== Input data ==

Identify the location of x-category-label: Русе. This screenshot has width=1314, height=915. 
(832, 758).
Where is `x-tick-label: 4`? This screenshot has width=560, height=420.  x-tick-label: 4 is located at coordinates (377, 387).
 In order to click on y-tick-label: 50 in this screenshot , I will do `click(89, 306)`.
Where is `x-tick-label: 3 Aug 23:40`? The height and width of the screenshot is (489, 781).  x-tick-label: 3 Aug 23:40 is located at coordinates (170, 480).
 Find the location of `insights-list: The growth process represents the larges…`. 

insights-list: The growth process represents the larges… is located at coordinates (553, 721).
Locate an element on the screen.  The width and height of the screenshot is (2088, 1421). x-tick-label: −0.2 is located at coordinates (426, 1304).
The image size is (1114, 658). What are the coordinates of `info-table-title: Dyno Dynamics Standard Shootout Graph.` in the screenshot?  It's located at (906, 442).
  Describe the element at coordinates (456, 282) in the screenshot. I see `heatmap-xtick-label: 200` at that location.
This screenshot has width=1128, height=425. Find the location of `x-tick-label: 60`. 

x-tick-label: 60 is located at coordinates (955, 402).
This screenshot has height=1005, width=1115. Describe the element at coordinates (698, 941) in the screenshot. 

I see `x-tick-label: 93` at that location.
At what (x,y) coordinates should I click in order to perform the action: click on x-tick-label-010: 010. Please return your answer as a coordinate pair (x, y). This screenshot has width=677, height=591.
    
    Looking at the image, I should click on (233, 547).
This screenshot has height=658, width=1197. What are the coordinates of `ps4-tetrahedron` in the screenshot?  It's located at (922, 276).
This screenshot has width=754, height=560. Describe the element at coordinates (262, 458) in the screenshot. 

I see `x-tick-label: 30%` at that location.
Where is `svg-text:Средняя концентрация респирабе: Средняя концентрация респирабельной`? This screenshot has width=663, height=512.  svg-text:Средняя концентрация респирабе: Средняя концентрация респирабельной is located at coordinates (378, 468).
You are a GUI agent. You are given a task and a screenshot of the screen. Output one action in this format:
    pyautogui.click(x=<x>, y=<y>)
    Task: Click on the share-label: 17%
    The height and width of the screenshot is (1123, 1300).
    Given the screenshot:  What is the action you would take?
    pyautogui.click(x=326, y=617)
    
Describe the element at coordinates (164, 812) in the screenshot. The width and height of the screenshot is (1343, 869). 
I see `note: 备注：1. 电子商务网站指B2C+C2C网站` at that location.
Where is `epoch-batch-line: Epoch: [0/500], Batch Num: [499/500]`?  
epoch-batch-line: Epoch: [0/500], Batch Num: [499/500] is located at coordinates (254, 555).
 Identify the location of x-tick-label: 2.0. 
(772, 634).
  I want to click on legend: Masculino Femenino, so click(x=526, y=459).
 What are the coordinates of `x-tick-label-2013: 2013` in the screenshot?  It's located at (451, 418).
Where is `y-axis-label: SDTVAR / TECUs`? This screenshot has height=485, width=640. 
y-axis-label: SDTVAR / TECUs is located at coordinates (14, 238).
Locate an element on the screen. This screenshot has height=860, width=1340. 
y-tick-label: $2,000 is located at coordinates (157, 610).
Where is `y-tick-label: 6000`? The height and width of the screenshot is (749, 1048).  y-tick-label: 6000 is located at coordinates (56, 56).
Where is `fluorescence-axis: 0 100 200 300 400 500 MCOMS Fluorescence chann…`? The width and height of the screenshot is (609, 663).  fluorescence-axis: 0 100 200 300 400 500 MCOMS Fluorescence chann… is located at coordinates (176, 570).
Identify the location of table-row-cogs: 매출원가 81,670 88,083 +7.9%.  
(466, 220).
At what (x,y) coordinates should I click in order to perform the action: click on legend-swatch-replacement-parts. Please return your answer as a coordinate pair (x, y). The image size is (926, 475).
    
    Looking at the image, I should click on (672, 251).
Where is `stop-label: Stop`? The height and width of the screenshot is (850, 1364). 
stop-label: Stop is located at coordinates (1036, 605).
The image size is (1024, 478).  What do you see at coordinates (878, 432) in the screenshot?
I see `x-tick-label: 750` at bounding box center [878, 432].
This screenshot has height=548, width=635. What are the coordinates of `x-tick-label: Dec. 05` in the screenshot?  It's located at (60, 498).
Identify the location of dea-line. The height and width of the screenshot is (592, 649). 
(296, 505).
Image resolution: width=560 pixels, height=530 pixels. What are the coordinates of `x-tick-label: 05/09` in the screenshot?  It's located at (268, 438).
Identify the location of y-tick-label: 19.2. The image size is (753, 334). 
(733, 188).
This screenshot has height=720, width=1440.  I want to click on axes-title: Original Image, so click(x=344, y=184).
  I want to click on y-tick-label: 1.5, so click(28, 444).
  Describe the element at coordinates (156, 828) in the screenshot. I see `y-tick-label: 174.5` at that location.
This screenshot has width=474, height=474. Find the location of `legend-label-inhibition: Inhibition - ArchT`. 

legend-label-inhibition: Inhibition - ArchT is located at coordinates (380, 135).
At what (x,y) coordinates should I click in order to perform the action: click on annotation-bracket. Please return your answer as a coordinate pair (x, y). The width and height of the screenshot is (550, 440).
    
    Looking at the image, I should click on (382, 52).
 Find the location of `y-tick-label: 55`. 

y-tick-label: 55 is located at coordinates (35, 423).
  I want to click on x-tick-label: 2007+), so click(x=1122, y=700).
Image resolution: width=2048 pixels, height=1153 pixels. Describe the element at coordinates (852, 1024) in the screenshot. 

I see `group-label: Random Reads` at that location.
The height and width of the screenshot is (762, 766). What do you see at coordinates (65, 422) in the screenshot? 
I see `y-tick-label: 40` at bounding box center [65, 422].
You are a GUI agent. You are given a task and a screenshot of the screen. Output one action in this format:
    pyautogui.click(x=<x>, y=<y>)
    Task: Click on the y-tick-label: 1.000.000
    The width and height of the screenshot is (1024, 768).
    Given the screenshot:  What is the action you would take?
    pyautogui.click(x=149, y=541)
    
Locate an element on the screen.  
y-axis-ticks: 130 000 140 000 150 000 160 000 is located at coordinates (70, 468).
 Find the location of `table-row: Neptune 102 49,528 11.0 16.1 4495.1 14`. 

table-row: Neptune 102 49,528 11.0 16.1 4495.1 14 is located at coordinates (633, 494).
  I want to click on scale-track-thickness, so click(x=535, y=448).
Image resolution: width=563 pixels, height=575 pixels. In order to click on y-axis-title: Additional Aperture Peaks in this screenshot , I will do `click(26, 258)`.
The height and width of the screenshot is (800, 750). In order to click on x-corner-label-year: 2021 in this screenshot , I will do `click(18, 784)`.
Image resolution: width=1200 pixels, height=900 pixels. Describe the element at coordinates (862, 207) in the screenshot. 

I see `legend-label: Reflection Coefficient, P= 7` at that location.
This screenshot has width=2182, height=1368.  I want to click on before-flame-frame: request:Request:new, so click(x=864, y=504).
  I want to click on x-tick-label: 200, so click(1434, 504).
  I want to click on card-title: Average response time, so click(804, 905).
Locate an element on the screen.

===

— Your objective —
Reproduce the entries verbatim, starting at the very beginning and ending at the line that contains "coordinates (377, 387).".

— Answer to this exercise —
Identify the location of x-category-label: Русе. This screenshot has width=1314, height=915. 
(832, 758).
Where is `x-tick-label: 4`? This screenshot has width=560, height=420.  x-tick-label: 4 is located at coordinates (377, 387).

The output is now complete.